La promenade : un déplacement gratuit. On se promène pour se promener, pour le seul plaisir que cela procure et cela, malgré les éventuels prétextes que l’on est amené à exprimer : prendre l’air, se détendre, la santé, etc. Nous verrons plus loin que cette absence de but, d’objectif ouvre le promeneur à la disponibilité.

La promenade : un déplacement qui instaure un rapport au monde singulier. Chez qui se promène naît une sorte d’équilibre entre le corps en mouvement, la disposition d’esprit et le monde dans lequel se meut le promeneur. Dans la troisième étape de ce travail nous essaierons d’approfondir cette idée et d’éclairer par ce biais la relation privilégiée entre promenade et littérature, promenade et philosophie.

Avant toutefois de clore cette étape destinée à éclairer les caractéristiques de la promenade, il m’a semblé important d’ajouter une remarque qui permettra de nuancer et d’enrichir les éléments que l’on vient de dégager.
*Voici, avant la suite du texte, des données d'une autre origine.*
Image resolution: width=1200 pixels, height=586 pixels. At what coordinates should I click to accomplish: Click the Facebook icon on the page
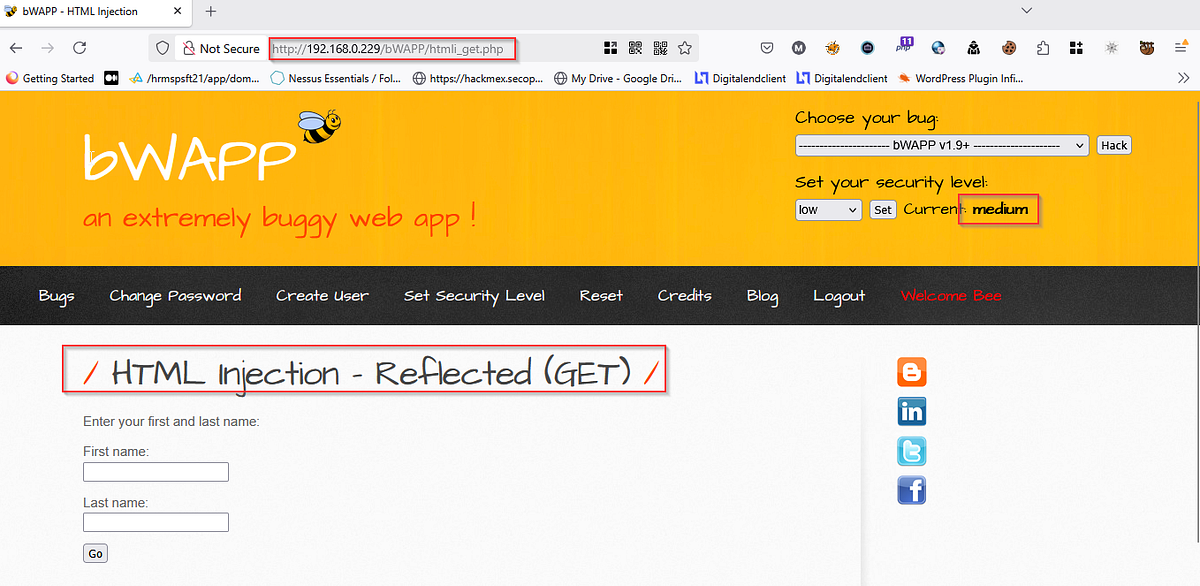click(x=911, y=490)
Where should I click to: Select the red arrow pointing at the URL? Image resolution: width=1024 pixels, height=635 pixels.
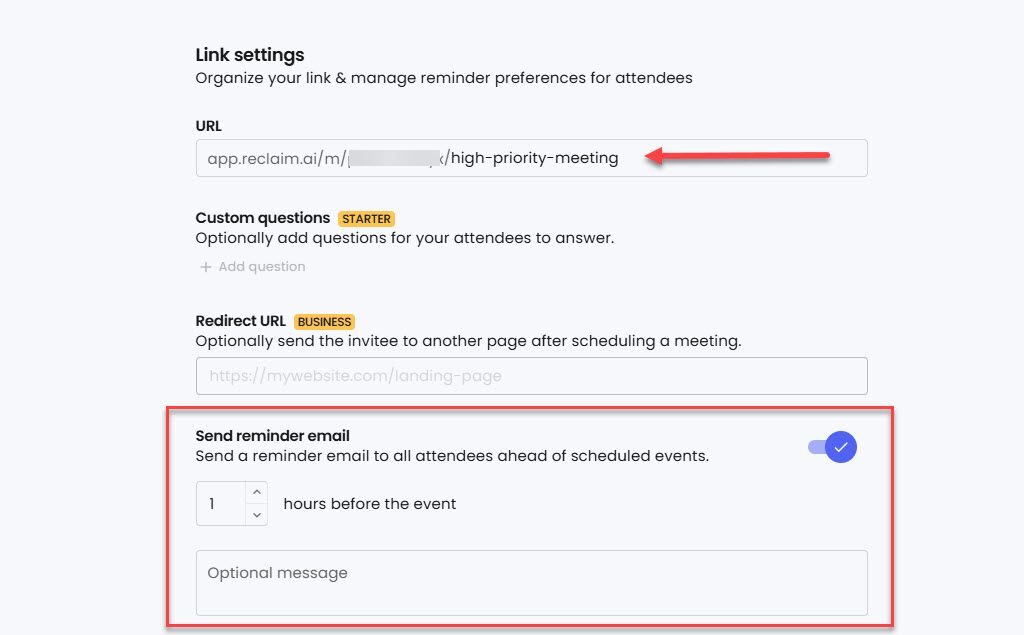[x=740, y=156]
La promenade en effet n’a pas toujours cette gratuité dont nous venons de parler. Dans un certain nombre de pays, nous pensons à l’Italie, à l’Espagne et à un certain nombre de pays d’Amérique latine, la promenade – passegiata, paseo – reste encore une sorte de rituel social, caractère qui a quasiment disparu en France comme dans beaucoup d’autres pays.
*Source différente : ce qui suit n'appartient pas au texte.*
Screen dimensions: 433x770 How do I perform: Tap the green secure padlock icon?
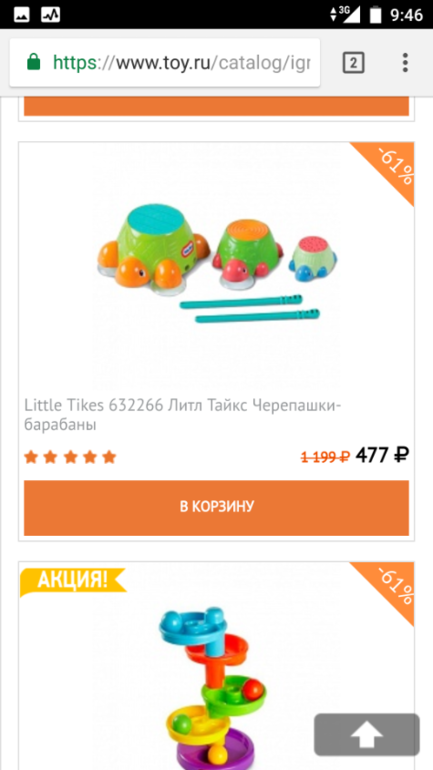click(33, 63)
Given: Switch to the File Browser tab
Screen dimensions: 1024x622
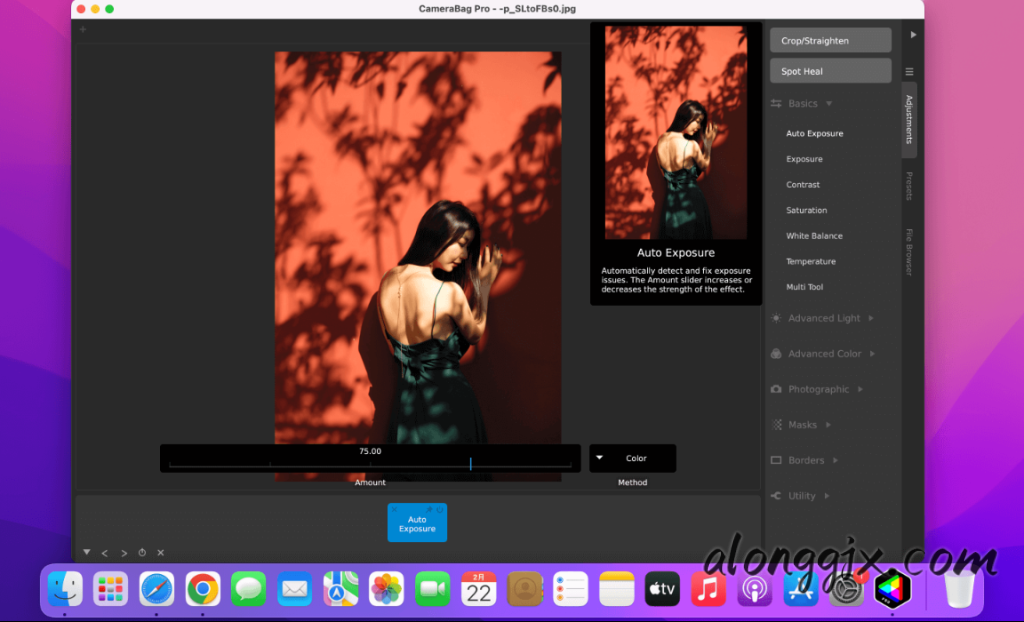Looking at the screenshot, I should pos(909,252).
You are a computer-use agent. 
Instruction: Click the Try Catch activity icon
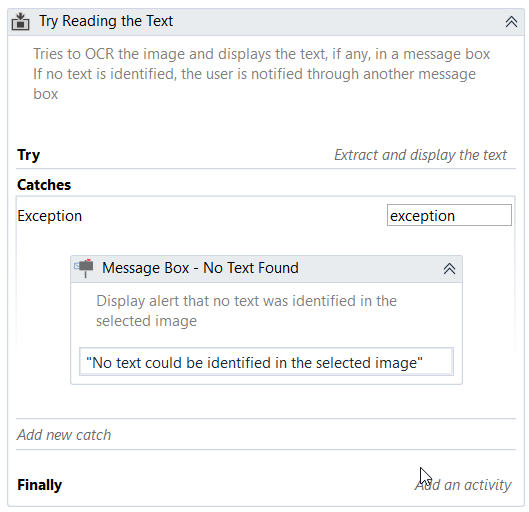coord(21,22)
Prenons l’exemple du paseo espagnol, coutume encore vivace et qui voit les personnes de tous âges et de toutes conditions déambuler dans certains espaces urbains : avenues, allées de parc, paseos, etc. Cela se passe quotidiennement, en gros entre le moment où l’on a fini de travailler et le dîner – à partir de 21 h 30 -. On y déambule seul mais le plus souvent en petits groupes (amis, famille…) à la fois pour voir les autres et être vus, échanger avec des connaissances de rencontre… C’est comme si, par cette pratique quotidienne, une communauté cherchait à éprouver et surtout à consolider les liens entre ses différents membres. Une sorte d’exercice de sociabilité.

Cette manière de pratiquer la promenade comme une cérémonie sociale plonge sans doute ses racines dans un passé vieux de quelques siècles, époques où la promenade fut d’abord l’apanage des sociétés de cour, lesquelles se mettaient ainsi en scène à certaines heures et dans des lieux déterminés.
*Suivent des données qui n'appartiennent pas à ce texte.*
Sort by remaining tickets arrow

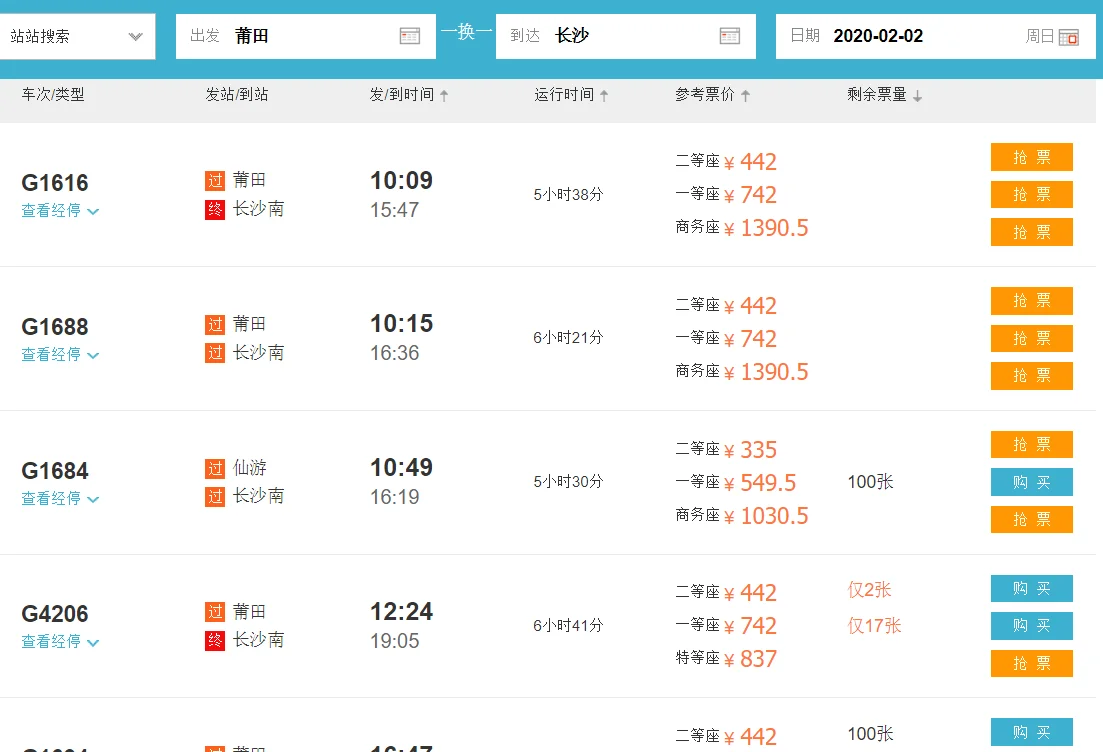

Les conditions de possibilité de la promenade.

Une réflexion sur ce qui caractérise la promenade en tant que telle est inséparable d’une interrogation sur ce qui la rend possible.

La promenade obéit à des exigences de sécurité.

«Promenons-nous dans les bois pendant que le loup n’y est pas». Les mots tout simples de cette comptine en disent plus long que l’on croit. Un peu partout dans le monde et jusqu’à une époque assez récente, les hommes ont été confrontés aux dangers que représentaient les bêtes sauvages partageant leur environnement. Même en Europe, il y a deux ou trois siècles, la présence des loups, des ours, des lynx etc. rendait les forêts, les landes, inhospitalières et peu propices aux promenades. Aujourd’hui hélas ! beaucoup de ces animaux ont disparu de la plus grande partie du territoire européen, laissant ainsi aux hommes des espaces libres et sûrs pour se promener en montagne, en forêt, etc.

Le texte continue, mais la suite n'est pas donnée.